## RECORDED DATA:
--- start ---

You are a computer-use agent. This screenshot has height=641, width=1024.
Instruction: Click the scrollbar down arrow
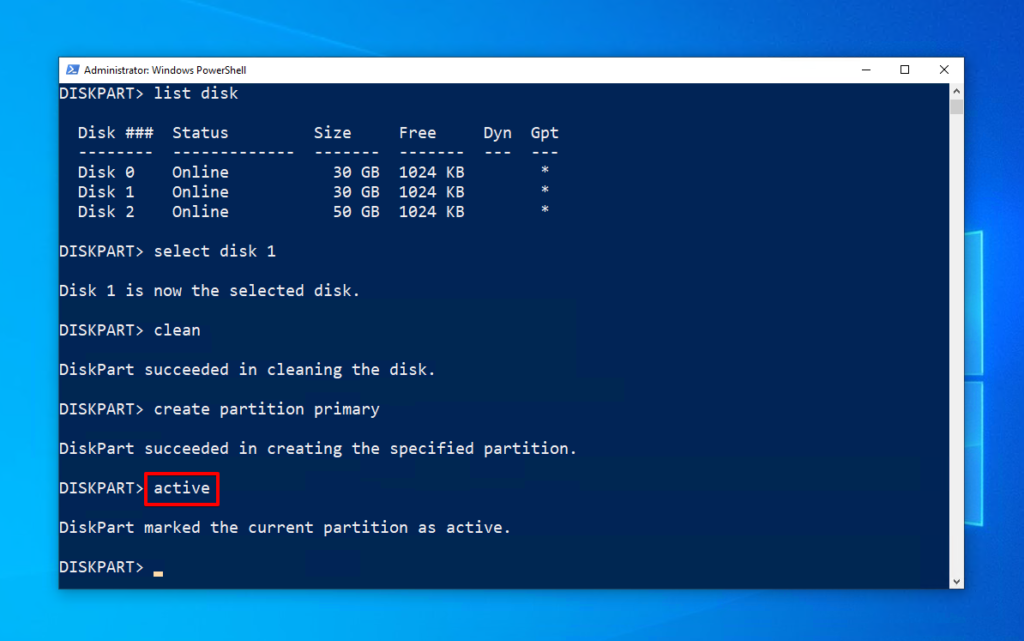957,581
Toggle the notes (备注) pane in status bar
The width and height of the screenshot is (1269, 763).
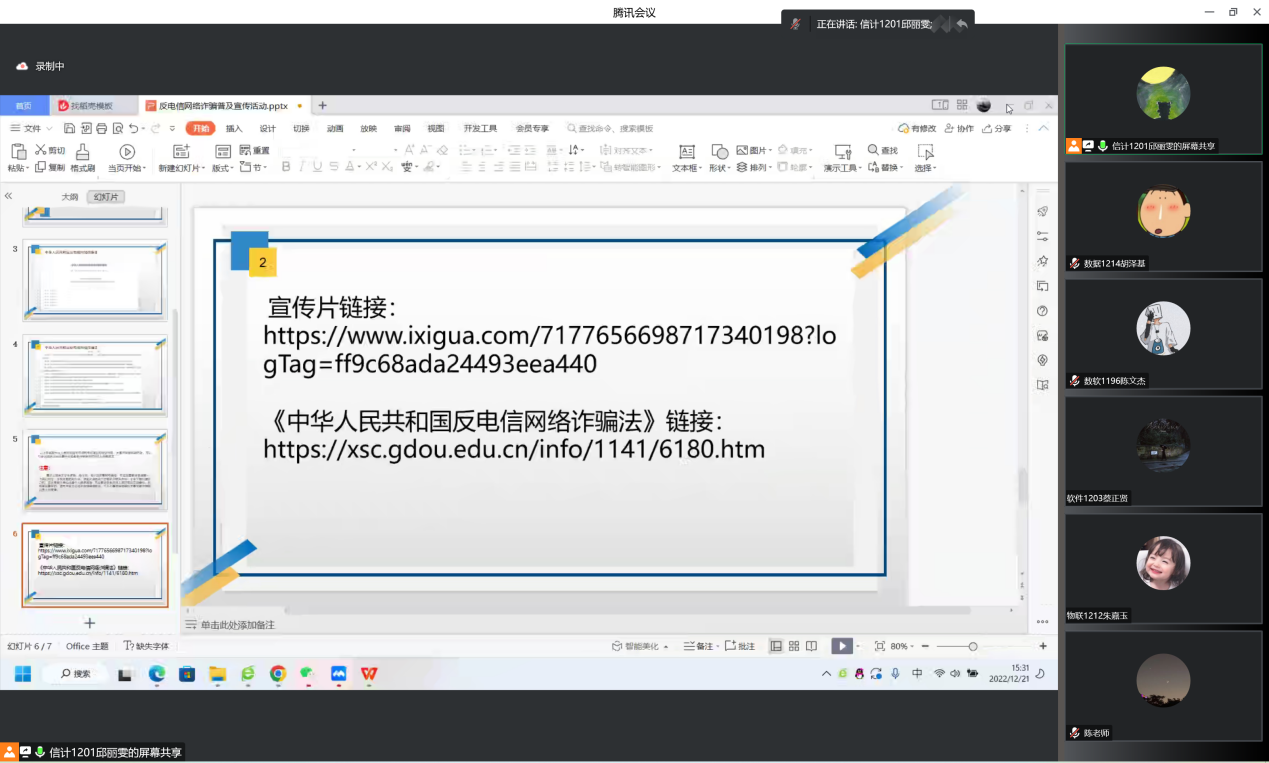pos(699,646)
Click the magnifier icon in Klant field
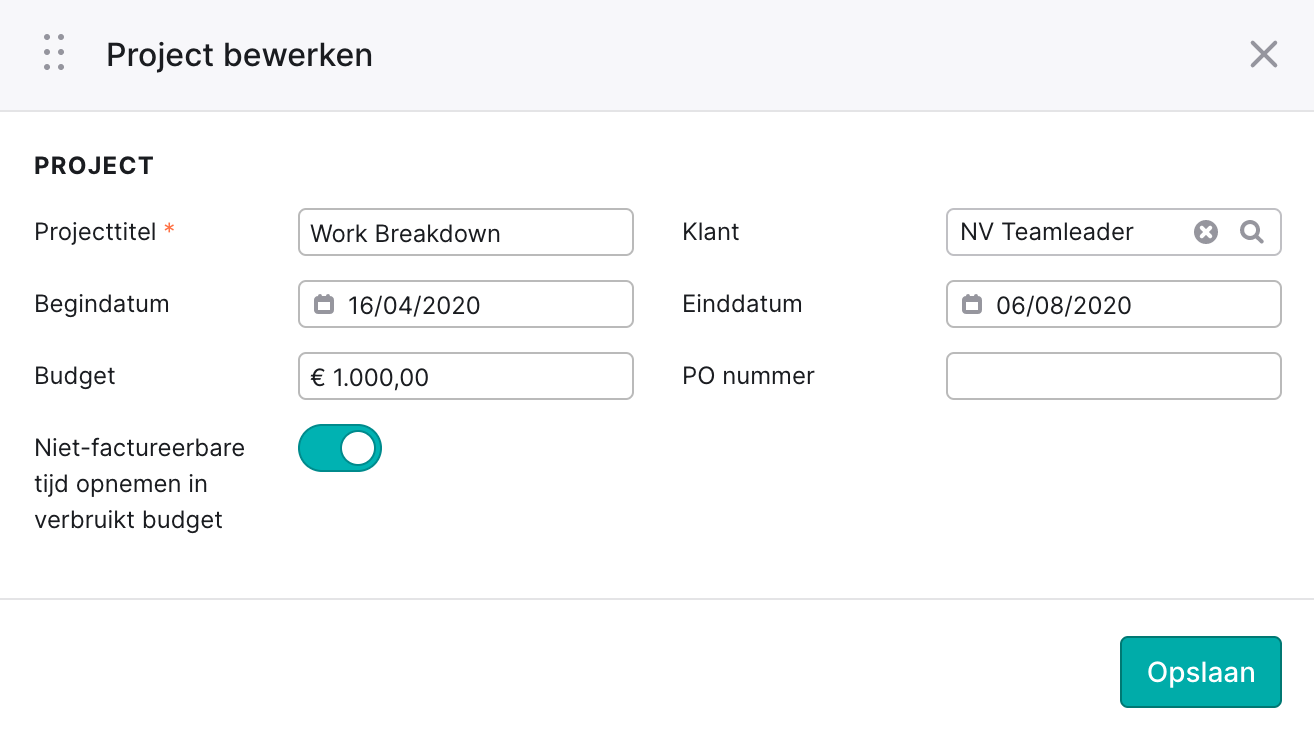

--- end ---

## INSTRUCTIONS FOR THE TASK:
Copy out the text of every record above word for word, keeping each line as it stands but leaving out the pictures.

## RESPONSE TO THE TASK:
You are a computer-use agent. This screenshot has height=641, width=1024.
Instruction: Click the scrollbar down arrow
957,581
Toggle the notes (备注) pane in status bar
The width and height of the screenshot is (1269, 763).
pos(699,646)
Click the magnifier icon in Klant field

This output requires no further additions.